Beacon technology could change the way people shop in stores and completely revolutionise how retailers collect consumer data and interact with shoppers.
Beacons have been around for a couple of years now and are a new approach to solving an old problem: One of knowing when someone or something is in a specific location, how long it has been there and when it leaves.
The potential is massive: Beacon technology could change the way people shop in stores and completely revolutionise how retailers collect consumer data and interact with shoppers. Retailers can use beacons to solve a plethora of use-cases including triggering location-based features on customers’ smartphone apps, targeted offers, in-store maps, and eventually hands-free payments.
So far, however, the uptake has been slower than originally predicted, but we are now seeing various deployments across the UK, including Regent Street and it is certainly front of mind for many brands that we speak with.

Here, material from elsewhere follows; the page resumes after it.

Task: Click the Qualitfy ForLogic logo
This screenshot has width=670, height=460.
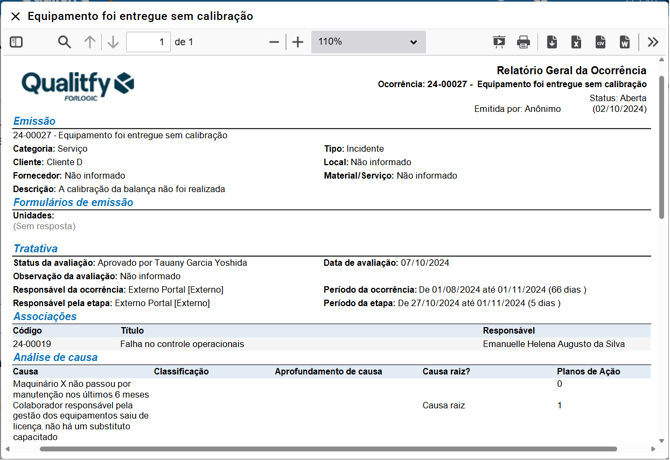Action: tap(78, 83)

So why has beacon technology not seen the surge in popularity that it surely deserves? I can think of three stand-out reasons:
Lack of app penetration
One reason we’ve seen is that deploying Beacons in store is the easy part of a Beacon strategy. But Beacons alone are of no use without a device to ‘hear’ the beacons, and for this the brand needs an established App that their customers have downloaded and participate in. The nature of app engagement is slightly different from standard browsing and, particularly with mobile browsing and responsive design now commonplace, consumers now need a good reason to download a brand app in the first place. For brands that are not there yet, beacon deployment is a small task at the end of a big shift in brand and engagement strategy, and for this reason, it may not be viable.
One furniture retailer we spoke with recently had a great strategy for Beacon technology across their physical stores. Furniture showrooms are typically large scale with a few clearly defined areas, and the buying process usually involves some kind of in-store consultation or interaction. So the brand realised they could use iBeacons to track time in-store and time in department, to determine which store advisor or specialist should attend to them. Alternatively, for non-buyers, they could use the data later on to send personalised messages and offers based on the in-store behavioural data collected. Only one problem – no app!
Contrast that with a food magazine app that lets you browse and save recipes, browse offline, create cookbooks etc, etc. This is a great example of app engagement, but there’s no store in which to deploy the beacons!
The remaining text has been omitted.